**Excerto do texto**.
§

No entretanto, impôs-se um equilíbrio mais severo dos recursos, em 1964 a FRELIMO lançava o seu primeiro ataque em setembro, a FAP ia ser comprometida com o um terceiro teatro de operações, ainda mais longínquo. Agravando ainda mais as dificuldades da FAP, os aviadores portugueses na Guiné foram privados dos seus mais potentes aviões de combate, deu-se a retirada dos F-86 fornecidos pelos EUA. De janeiro a agosto de 1964, os aviões Sabre tiveram um total de 577 saídas, das quais 430 foram missões operacionais de ataque e apoio de fogo; em comparação, os T-6 tiveram quase o dobro de saídas durante o mesmo período. Contudo, os Sabres, provaram ser o apoio de fogo por excelência, dada a sua velocidade, poder de fogo e capacidade de resposta pronta. O Tenente-Coronel Manuel Barbeitos de Sousa voou na última missão de um Sabre em 20 de outubro de 1964.

Esta diminuição de meios aéreos preocupava Schulz que sustentava a sua estratégia no poder aéreo, em particular a capacidade da FAP fornecer apoio de fogo às forças de superfície, os T-6 sozinhos eram notoriamente insuficientes neste contexto. Os responsáveis da FAP recomendaram a substituição do T-6 por aeronaves movidas a hélice, caso do Corsair, o Skyraider ou o T-28 Trojan, propostas que nunca foram verdadeiramente consideradas. Os decisores em Lisboa puseram a hipótese de substituição dos F-86 por F-84 ou P2V-5 que estavam a servir em Angola, hipótese que se revelou impraticável devido às potenciais repercussões diplomáticas. O Governo português chegou a um acordo com a República Federal Alemã para a compra de 65 caças que eram cópias licenciadas do F-86 produzidos no Canadá e que foram considerados menos propensos à atenção negativa dos EUA. Mas a venda foi detetada e os EUA vetaram o acordo. Lisboa aceitou mais tarde uma oferta alemã para transferir um lote de Fiat G-91 que se iriam mostrar mais adequados para operações ar-terra na Guiné. O acordo com a Fiat satisfez o comando da ZACVG, juntou-se uma equipa de mecânicos a Leipheim, na Alemanha Ocidental, para ações de formação e treino no Fiat G-91, isto no final de 1965. Até lá, a FAP tinha de confiar no lento, venerável e vulnerável T-6. Nessa conjuntura, o PAIGC ia estendendo as suas atividades por quase toda a província, incluindo o Setor Leste nas áreas despovoadas ou escassamente povoadas.

De janeiro a novembro de 1965, as FARP flagelações, emboscadas e outras atividades de guerrilha, incluindo áreas que não tinham sido anteriormente afetadas pela sua guerrilha. O PAIGC e as FARP mantinham uma luta militar implacável na parte Sul do território.

No contexto internacional, a Organização da Unidade Africana reconheceu o PAIGC como o único movimento de libertação legítimo da Guiné portuguesa, isto em março de 1965, era uma tomada de posição que iria assegurar ao PAIGC mais apoio.

§

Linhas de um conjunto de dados
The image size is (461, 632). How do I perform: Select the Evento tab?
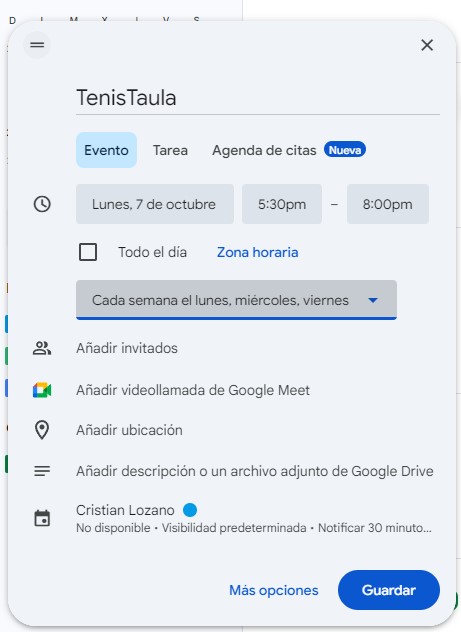coord(106,150)
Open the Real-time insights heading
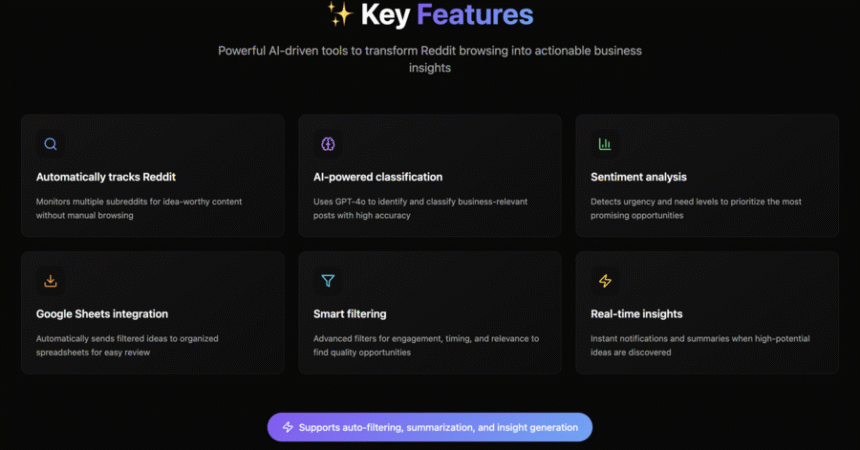The width and height of the screenshot is (860, 450). [x=636, y=314]
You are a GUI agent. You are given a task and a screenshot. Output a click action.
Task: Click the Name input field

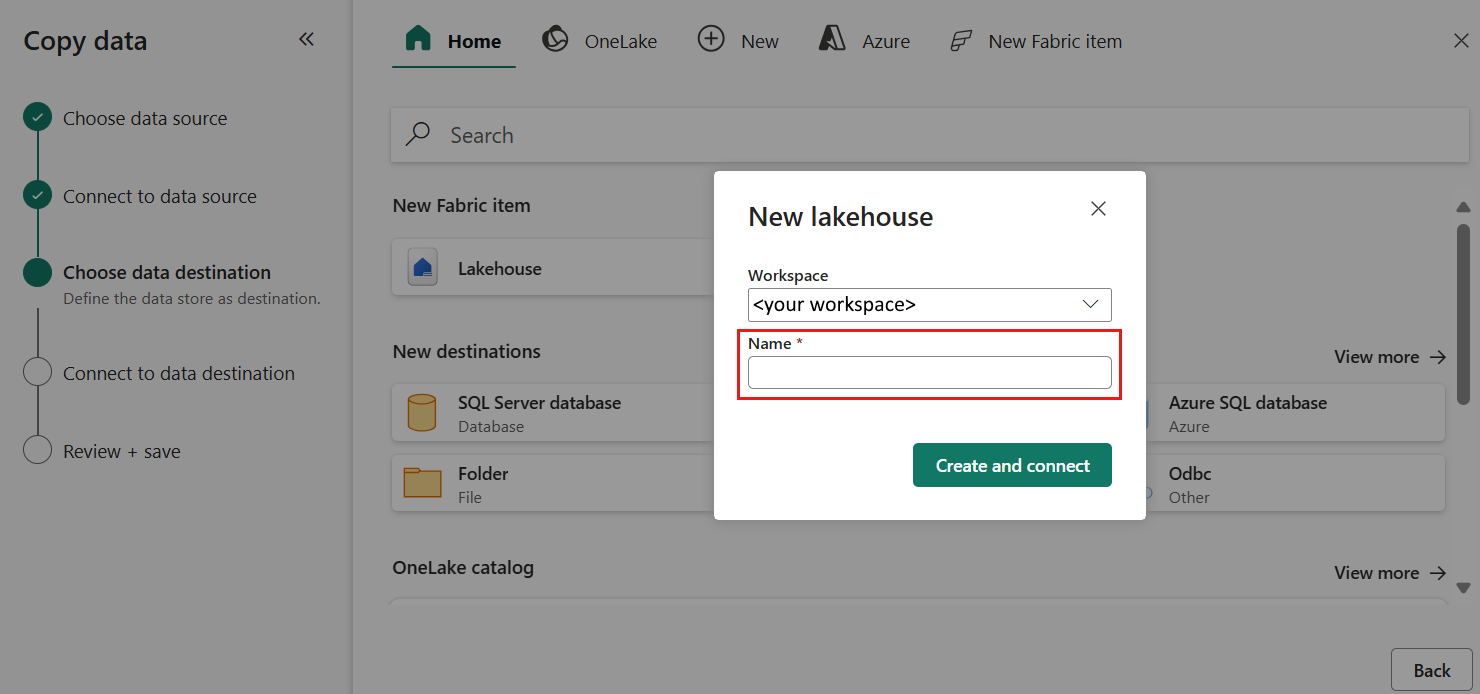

§

**O que fazer**.
1 – Estas afirmações estão de acordo com o excerto sobre a FAP na Guiné? (a) A última missão de um Sabre foi voada em 20 de outubro de 1964. (b) Os responsáveis da FAP recomendaram substituir o T-6 por aviões a jato. (c) Os EUA aprovaram a compra dos 65 caças à República Federal Alemã. Responda a cada uma com sim ou não e cite as palavras do excerto que o decidem.
2 – Consegue prolongar o excerto sobre a FAP na Guiné, continuando logo após a sua última frase?

**Respostas às tarefas**.
1 –
(a) Sim: "O Tenente-Coronel Manuel Barbeitos de Sousa voou na última missão de um Sabre em 20 de outubro de 1964."
(b) Não: "Os responsáveis da FAP recomendaram a substituição do T-6 por aeronaves movidas a hélice"
(c) Não: "Mas a venda foi detetada e os EUA vetaram o acordo."

2 –
Quando o Coronel Krus Abecasis chegou a Bissalanca como novo Comandante da ZACVG, em julho de 1965, deparou-se-lhe de imediato com uma situação estratégica intrigante. O PAIGC continuava a expandir-se e a intensificar as suas operações por toda a Guiné, tinha a iniciativa e a surpresa do seu lado, atacava onde queria e quando queria. Exigia-se uma resposta vigorosa, mas a zona aérea carecia de meios, Abecasis reestruturou o Comando e mais tarde acabou por observar que a relação operacional da FAP com os seus serviços da Guiné revelava descoordenação. Dois anos antes de assumir o comando, Abecasis visitara Bissalanca e descobrira essas desconexões e deu o exemplo de que havia pedidos urgentes de apoio aéreo que eram aprovados por escalões de comando superiores sem previamente se verificar se havia disponibilidade de aeronaves e de tripulação.

Chegara-se ao cúmulo de os pilotos estarem em missões sem nenhuma ideia da disposição das forças terrestres que estavam a apoiar ou do seu movimento. Abecasis concluiu a sua avaliação pedindo um sistema de trabalho que lhes assegurasse uma maior flexibilidade e um conhecimento mais detalhado do alvo e uma melhor compreensão das possibilidades e limitações que eram impostas à aviação.

Arnaldo Schulz, Governador e Comandante-Chefe das Forças Armadas na Guiné Portuguesa, 1964-1968 (Coleção José António Viegas)
Guerrilheiro do PAIGC sobraçando um RPG-2, pronto a disparar (Coleção Alberto Grandolini)
Pilotos alemães e portugueses em Oldenburg, ação de formação em Fiat G-91 (Arquivo Histórico da Força Aérea)
Tenente Fernando Moutinho num Fiat G-91 (Coleção Fernando Moutinho)
Sala de operações em Bissalanca, onde diariamente eram planeadas e analisadas as missões (Coleção Fernando Moutinho)

(continua)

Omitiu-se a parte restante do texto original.